Sunny Nash co-authored biography of Negro National League's Memphis Red Sox baseball player, Ernest McBride, and his fight against Jim Crow, minstrel shows and inequality in Long Beach, California.
By: KSUN
 
 
Sunny Nash
Sunny Nash
Oct. 30, 2010 - PRLog -- Ernest McBride was a legend in Long Beach, California, from 1930 when he arrived from Arkansas until his death in 2007. “I was fortunate in that I was able to sit and talk with him over the course of a year to prepare the manuscript for his life story,” said Sunny Nash, author of Bigmama Didn’t Shop At Woolworth’s and among the international group of scholars to contribute to the African American National Biography by Harvard and Oxford. "And I captured Mr. McBride several times on tape talking about his life and his career as a professional baseball player and, later, as a semi-professional baseball organizer who played against Jackie Robinson," Nash said.

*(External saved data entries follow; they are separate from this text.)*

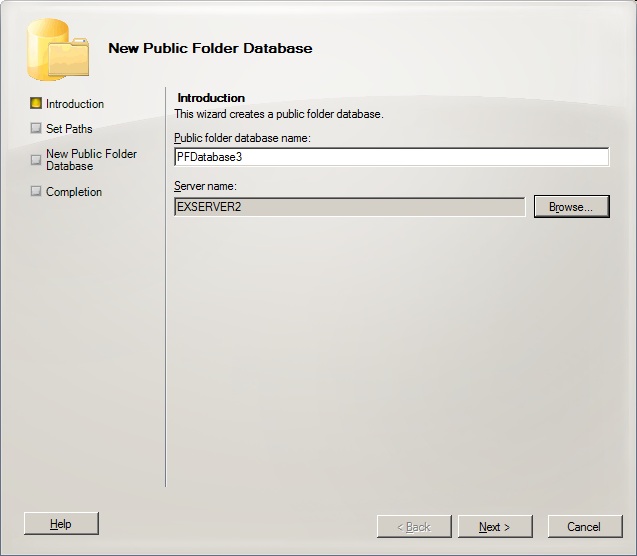This screenshot has width=637, height=556.
Task: Click the New Public Folder Database step square
Action: 36,160
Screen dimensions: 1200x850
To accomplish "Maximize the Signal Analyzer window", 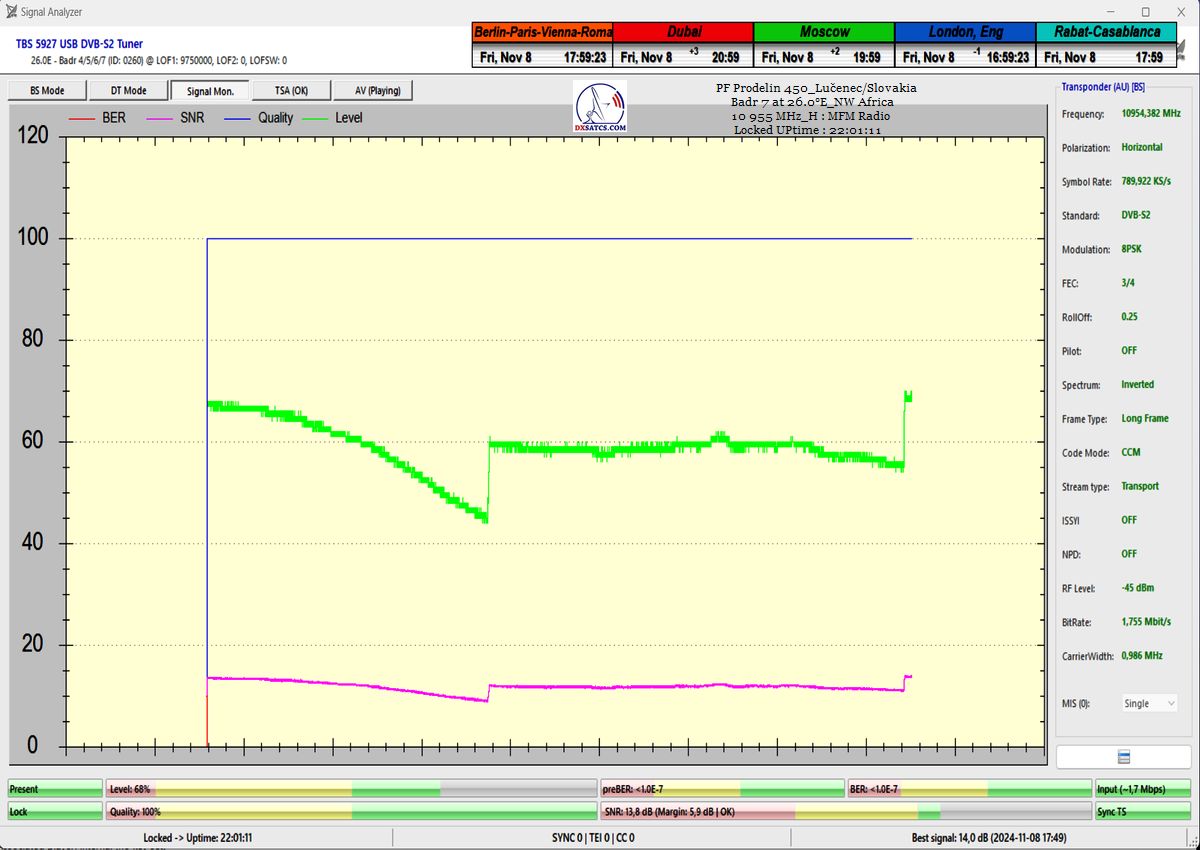I will coord(1145,12).
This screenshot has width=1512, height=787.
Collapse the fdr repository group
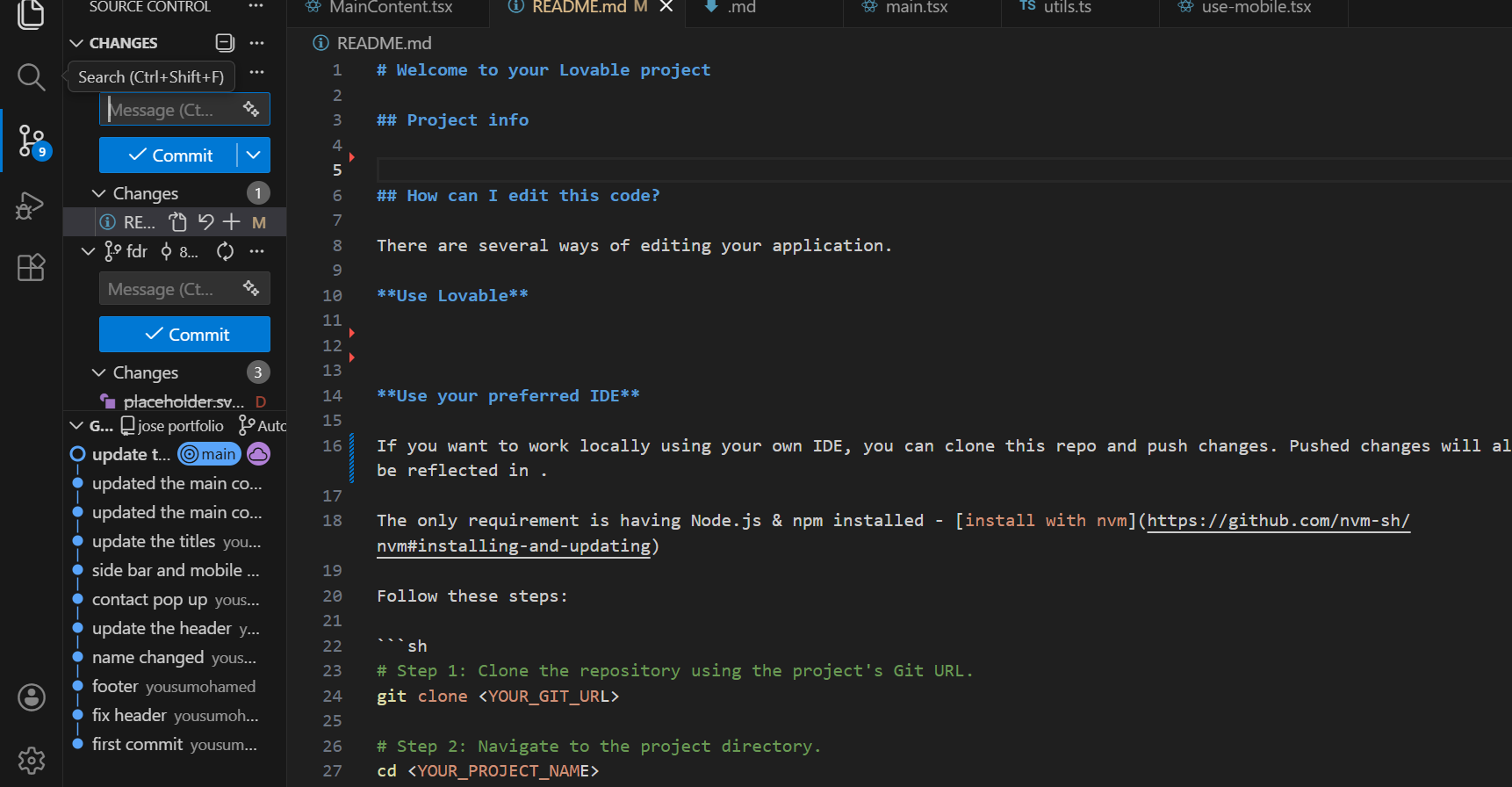pyautogui.click(x=88, y=252)
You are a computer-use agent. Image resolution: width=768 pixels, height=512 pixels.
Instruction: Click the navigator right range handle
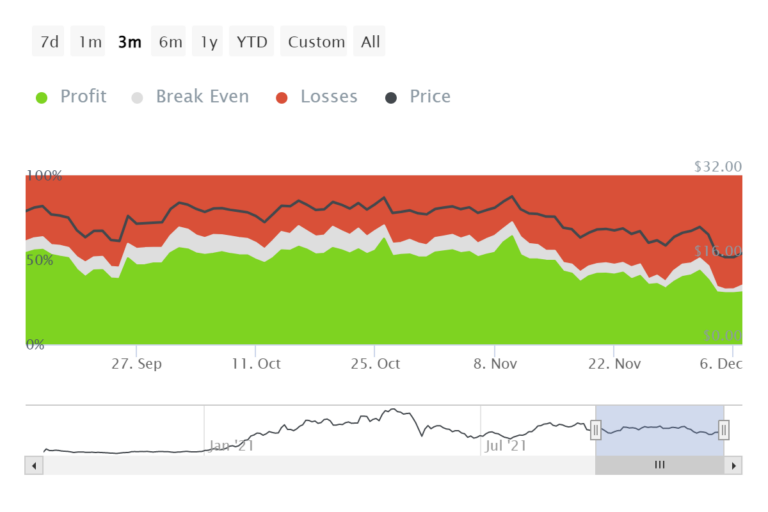tap(724, 430)
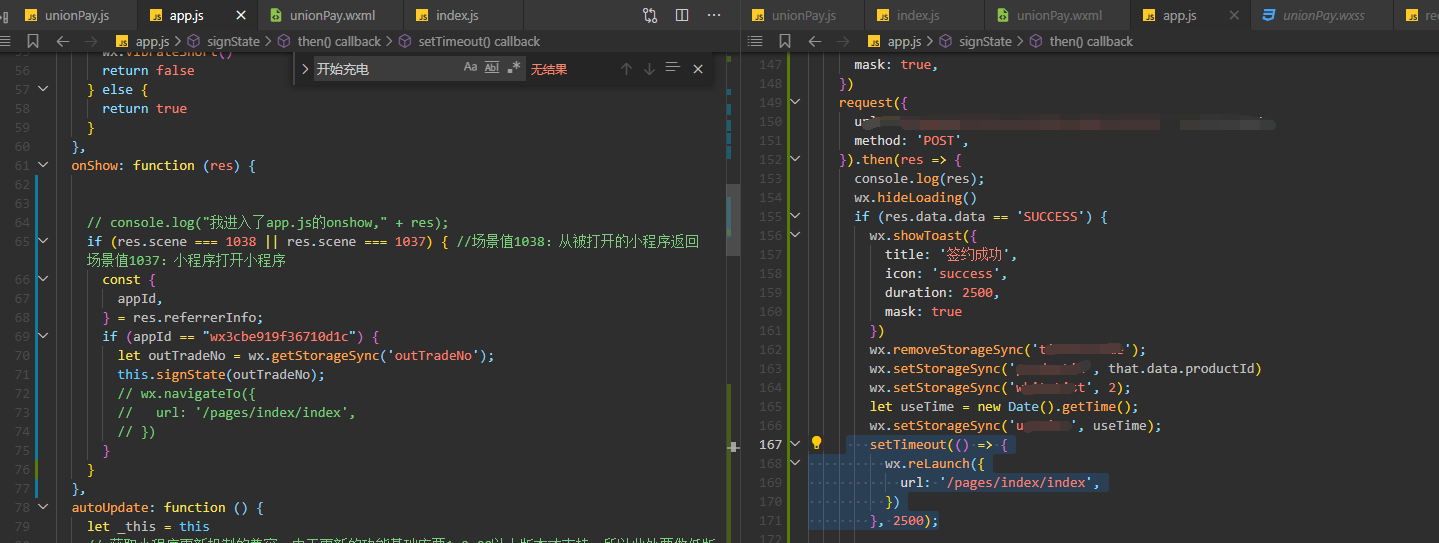Expand the replace field in the find widget
1439x543 pixels.
pos(305,69)
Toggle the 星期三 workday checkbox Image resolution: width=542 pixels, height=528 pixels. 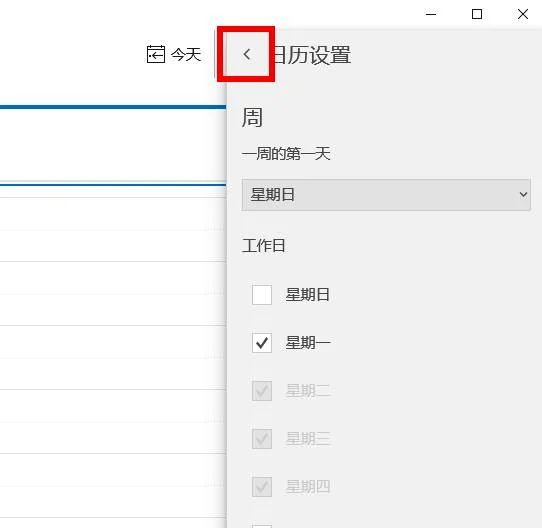point(262,439)
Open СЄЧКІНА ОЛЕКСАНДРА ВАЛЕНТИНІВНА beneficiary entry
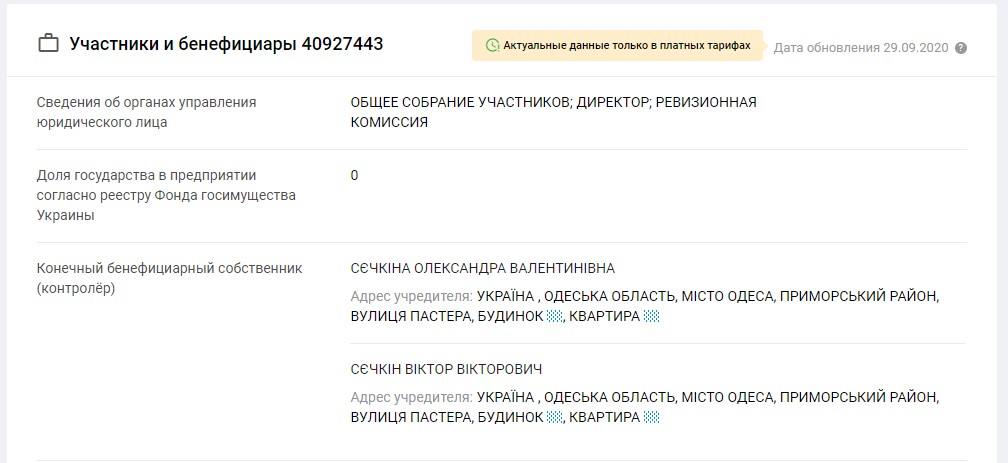Viewport: 1008px width, 463px height. pos(483,268)
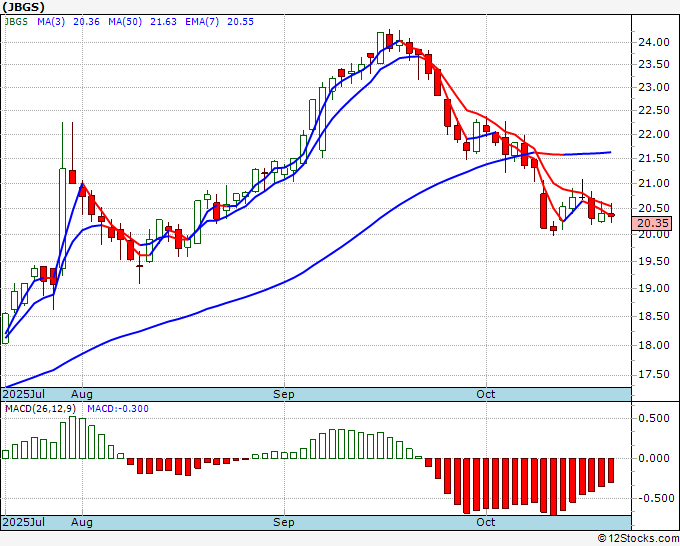This screenshot has height=546, width=680.
Task: Click the 21.63 MA(50) value text
Action: [x=163, y=22]
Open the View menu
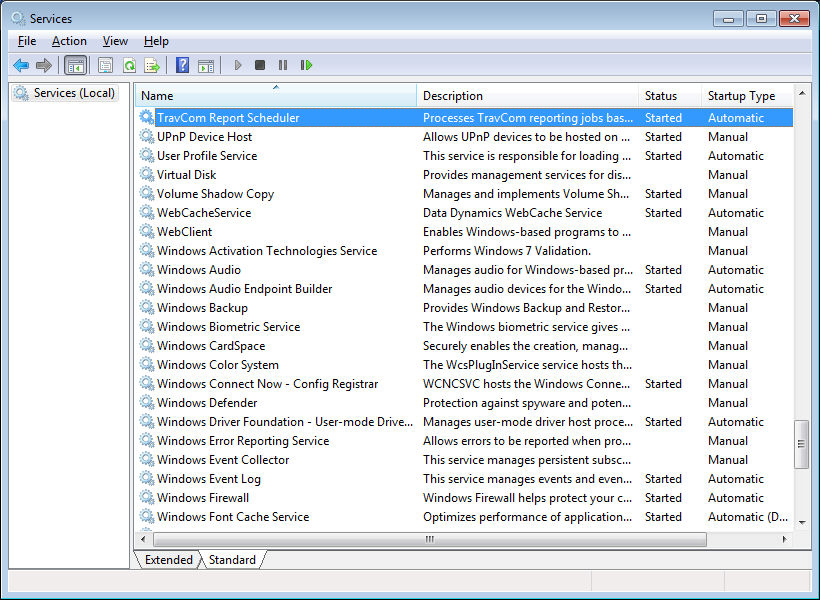 pos(115,41)
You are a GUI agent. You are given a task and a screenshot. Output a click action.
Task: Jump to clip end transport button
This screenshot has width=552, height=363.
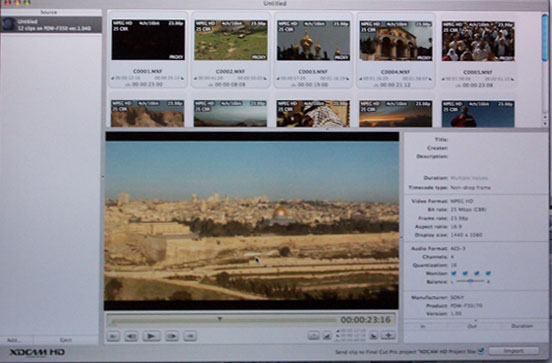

"My father was a man of many talents," McBride said. "He could build or fix anything. He also was a talented farmer and our family always harvested good crops and sold them for a profit." Unlike sharecroppers, the McBride family leased their land and enjoyed high standing in their Mississippi Delta community among their black and white neighbors until his father had to pack up the family and move away in the middle of the night. "We were not rich but my mother fed hungry white and black kids," McBride said. "She had to feed the white ones in secret because that was the way it was during those times."

McBride's family had to leave the Mississippi Delta where he was born after the altercation between his mother and the man named Baker, the owner of the land the McBride family leased. The owner rode up to the McBride home on his horse one hot afternoon and complained that Mrs. McBride was spending too much time sitting in the shade on the porch instead of working in the cotton field. When she had heard enough, she went for the ax to attack the man. Her husband took the ax from her in time and the owner rode away yelling that he would return with help to take care of them.

"We sat up all night in darkness and silence listening for the sounds of Baker's mob on horseback," McBride said. "My father said, 'if ever there is a time to die, this is the time to die. We'll all die tonight if we have to.'" McBride said they were all armed with rifles, shotguns and pistols, awaiting the mod that never showed up. Later, they found out that Baker's own poor reputation in the community prevented him from assembling a mob. But the McBride’s knew he would cause them trouble sooner or later. So, they left the Delta and went to North Little Rock, Arkansas. McBride said his mother wanted her children to get an education and there were no schools in the Mississippi Delta for black children. The closest town with schools for them was in North Little Rock, Arkansas, where McBride graduated from Scipio Jones High School with honors in mathematics in 1929.

In 1930, after graduating from high school, McBride witnessed the lynching and burning of a neighbor. "They dragged the man's body behind and brand-new 1927 Ford Roadster," McBride said. "A large crowd formed and followed the body as they dragged the man to Ninth and Gaines Streets and stopped in front of a black Baptist Church. There, some men unhooked the body in the middle of the street, while others broke into the church, hauled out pews and piled them on the body. Then they tore off the front door of the church and piled that on before pouring gasoline over the pile and setting it all on fire. Right there in the middle of the street they had a big ball around the fire dancing and singing and shouting hatefully as smoke, filled with the smell of burning human flesh, rose over Little Rock."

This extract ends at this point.